A major plank of anti-fluoride activist Al Oshlack’s case against Rous Water was pulled out from under him yesterday when the Department of Health’s chief dental health officer, Clive Wright, issued an extension of all approvals and directives, valid until June 2012.
Mr Oshlack had been arguing a point of law before Justice Peter Biscoe in the Land and Environment Court that Rous had no authority to fluoridate the water supply because all the approvals and directives from the Department had lapsed. But Rous Water’s technical services director Wayne Franklin returned from a lunch break with the extension from Mr Wright.
Mr Oshlack was obviously disappointed by the development.

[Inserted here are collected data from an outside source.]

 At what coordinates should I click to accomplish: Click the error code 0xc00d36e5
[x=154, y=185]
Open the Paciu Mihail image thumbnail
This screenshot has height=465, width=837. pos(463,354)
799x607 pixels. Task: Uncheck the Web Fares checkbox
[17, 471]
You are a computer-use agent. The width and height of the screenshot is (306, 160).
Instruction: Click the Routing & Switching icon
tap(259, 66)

However it is far from the end of the matter.
There are several other points of law being argued in the case, the main one being whether the Fluoride Act overrides the Environment Planning and Assessment (EP&A) Act.

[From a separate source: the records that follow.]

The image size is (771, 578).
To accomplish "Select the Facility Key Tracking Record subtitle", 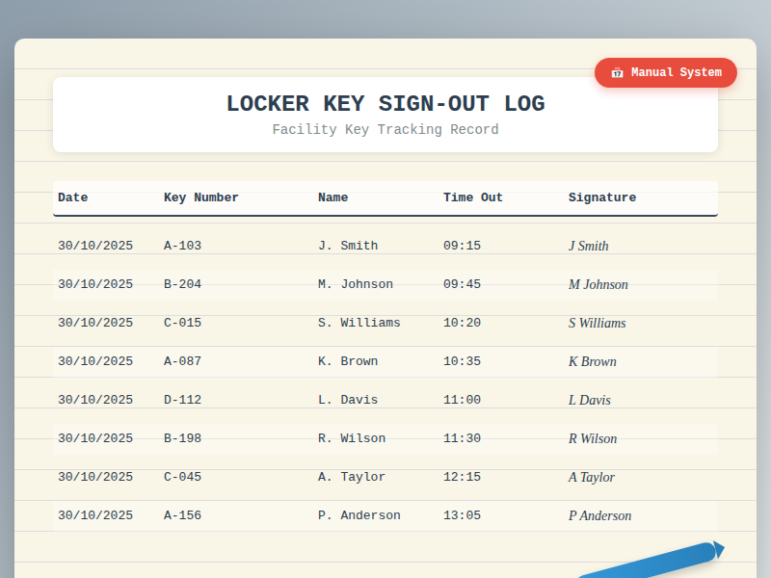I will click(x=386, y=129).
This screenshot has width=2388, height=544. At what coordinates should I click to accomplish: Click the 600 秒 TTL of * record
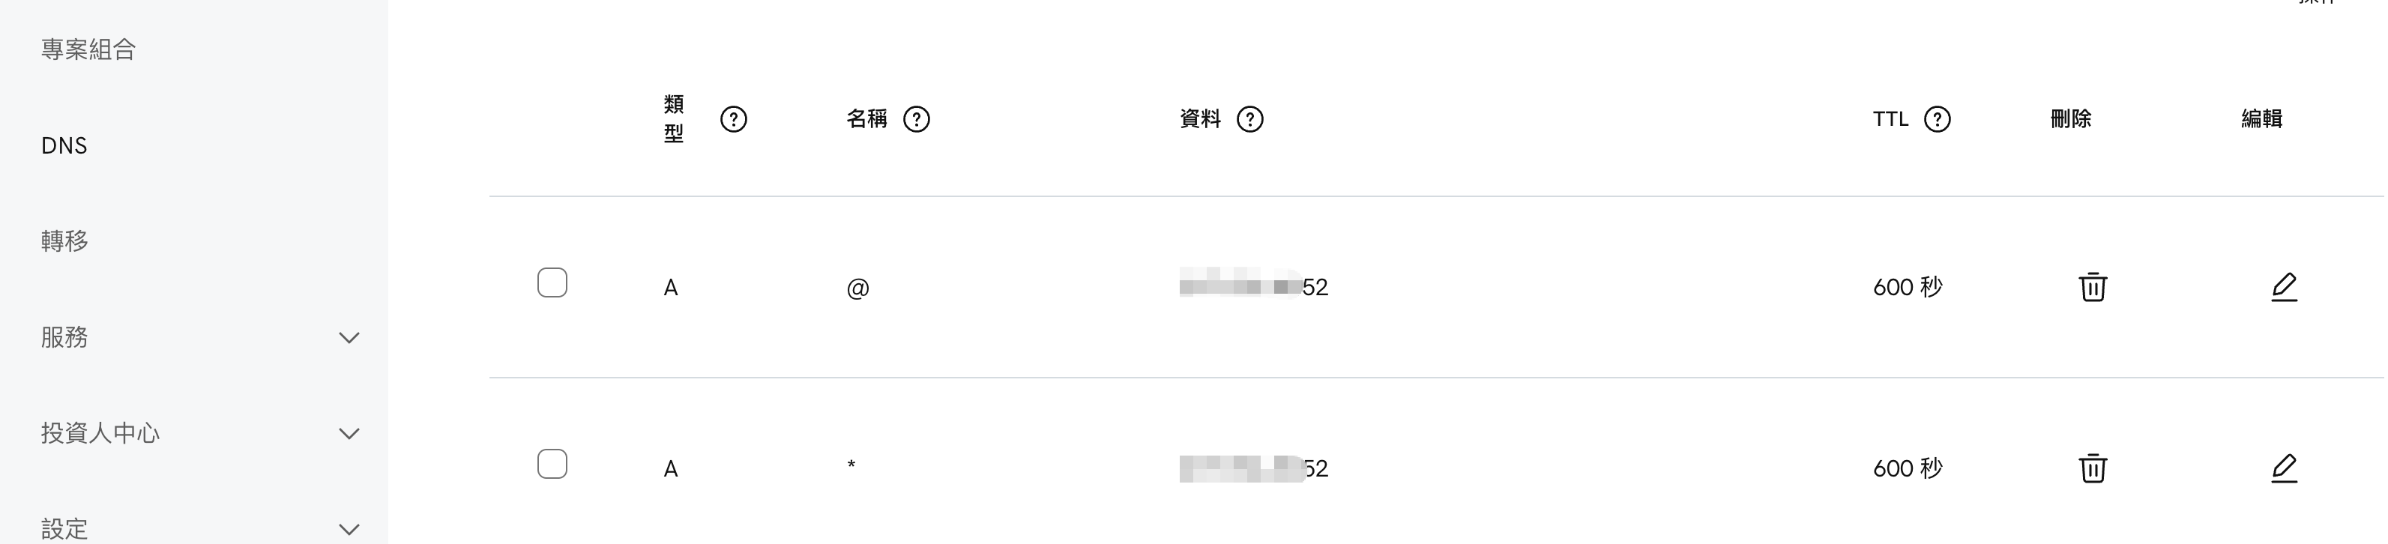[1907, 468]
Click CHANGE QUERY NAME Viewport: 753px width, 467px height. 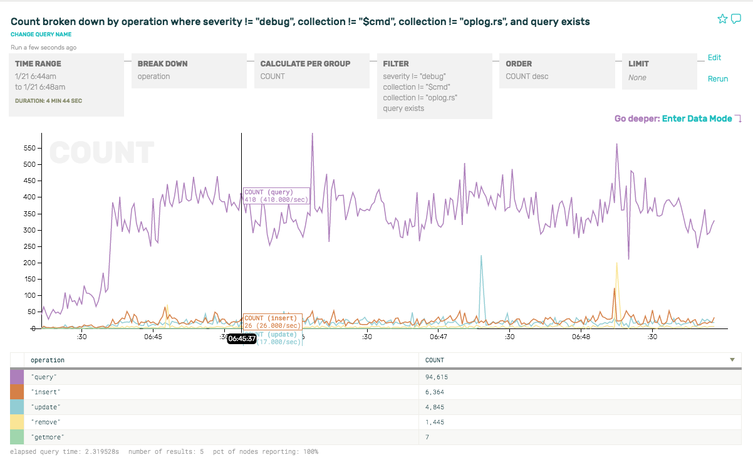coord(41,34)
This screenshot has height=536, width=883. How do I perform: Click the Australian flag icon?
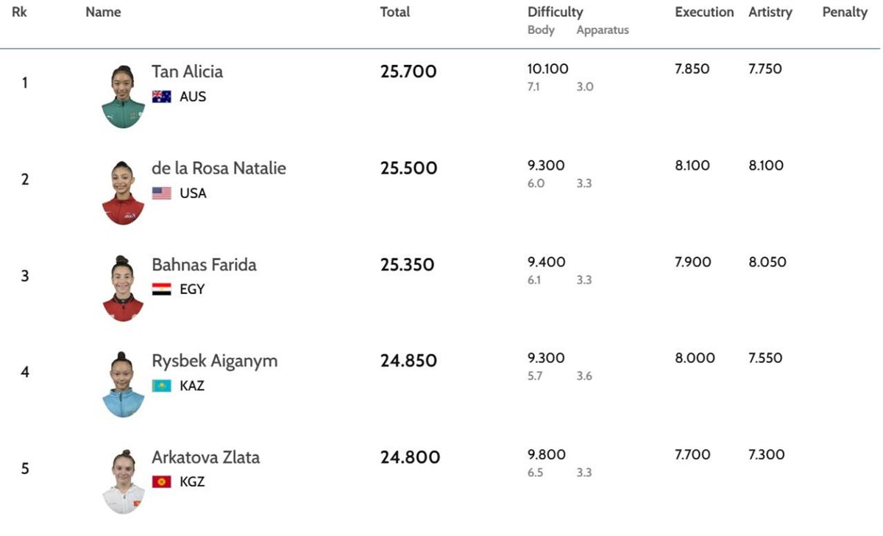[161, 96]
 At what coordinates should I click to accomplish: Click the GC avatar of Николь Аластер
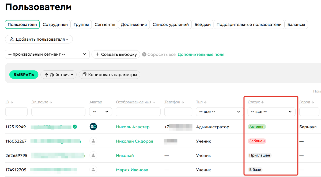[93, 126]
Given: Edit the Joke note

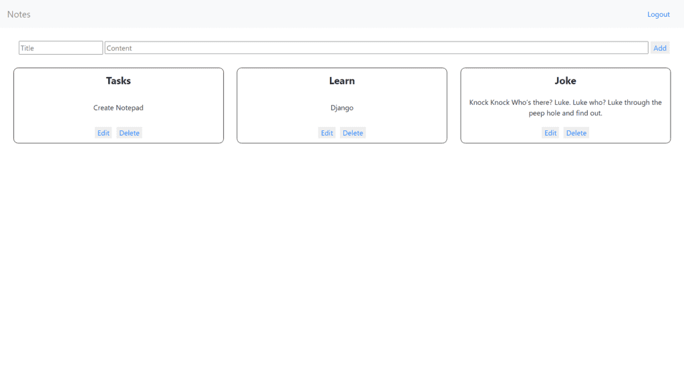Looking at the screenshot, I should [x=550, y=133].
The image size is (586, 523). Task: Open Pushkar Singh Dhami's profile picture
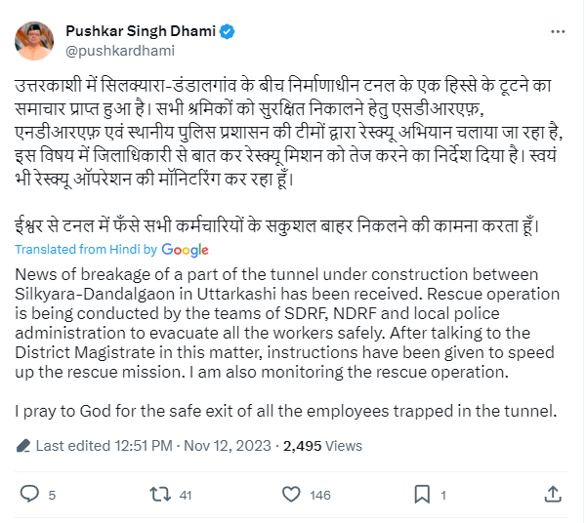click(34, 39)
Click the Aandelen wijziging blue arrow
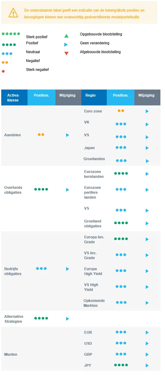Image resolution: width=165 pixels, height=382 pixels. (x=68, y=135)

Mr Oshlack is arguing that it doesn’t and therefore the effects of fluoride on human health and the environment need to be considered.
Rous’s lawyers are arguing that a directive from the Health Department takes precedent over the EP&A Act.
“If it does, then for all intents and purposes significant parts of Al Oshlack’s case would be dismissed,” Wayne Franklin said. “If he (Mr Oshlack) wins this preliminary hearing, we will be going back to court to hear an argument on the merits of fluoride on human health and environment.”
Justice Biscoe has reserved his judgement and no date has been set for his findings.